Meinthe était très excité lui aussi, à la perspective de concourir pour cette Coupe en qualité de chevalier servant d’Yvonne. Son rôle se bornerait à conduire l’automobile le long de la grande allée de graviers du Sporting et à l’arrêter devant le jury. Ensuite il descendrait et ouvrirait la portière à Yvonne. Évidemment, le dogue allemand serait de la partie.

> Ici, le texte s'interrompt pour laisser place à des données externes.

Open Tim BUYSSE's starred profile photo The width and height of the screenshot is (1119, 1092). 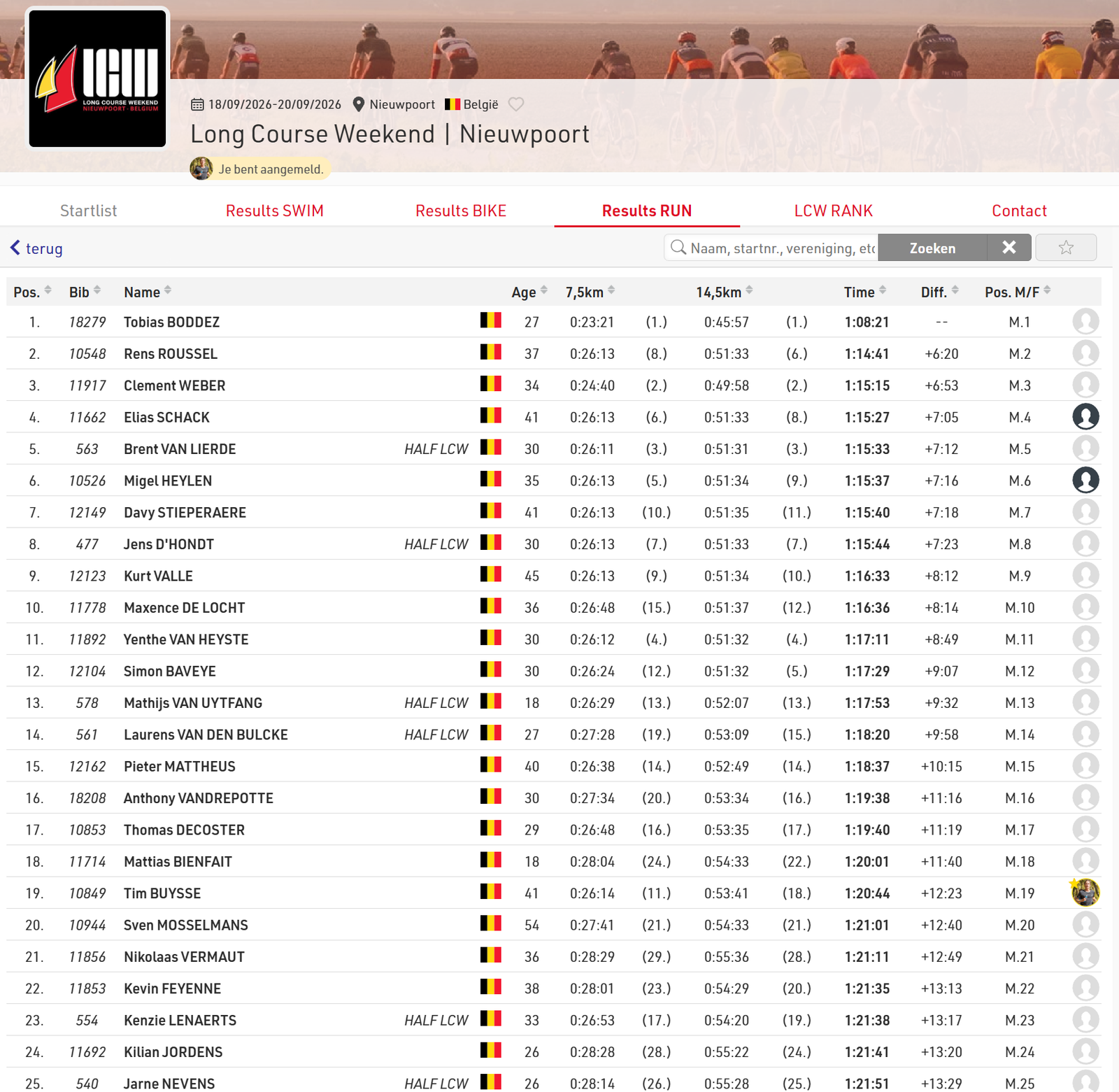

Meinthe a pris un air mystérieux et m’a tendu une enveloppe en me faisant un clin d’œil : la liste des participants de la Coupe. Ils étaient les derniers en lice, le numéro 32. Docteur R. C. Meinthe et Mlle Yvonne Jacquet (je viens de retrouver son nom de famille). La Coupe Houligant se décernait chaque année à la même date et récompensait « la beauté et l’élégance ». Les organisateurs avaient su créer un assez grand battage publicitaire autour d’elle puisque – m’expliqua Meinthe – on en rendait parfois compte dans les journaux de Paris. Yvonne, selon lui, avait tout intérêt à y participer.

Et quand nous avons quitté la table pour danser, elle n’a pu s’empêcher de me demander ce que je pensais : devait-elle, oui ou non, prendre part à cette Coupe ? Grave problème. Elle avait un regard perdu. Je distinguais Meinthe qui était resté seul devant son porto « clair ». Il avait mis sa main gauche en visière devant ses yeux. Peut-être pleurait-il ? Par instants Yvonne et lui semblaient vulnérables et déboussolés (déboussolés est le terme exact).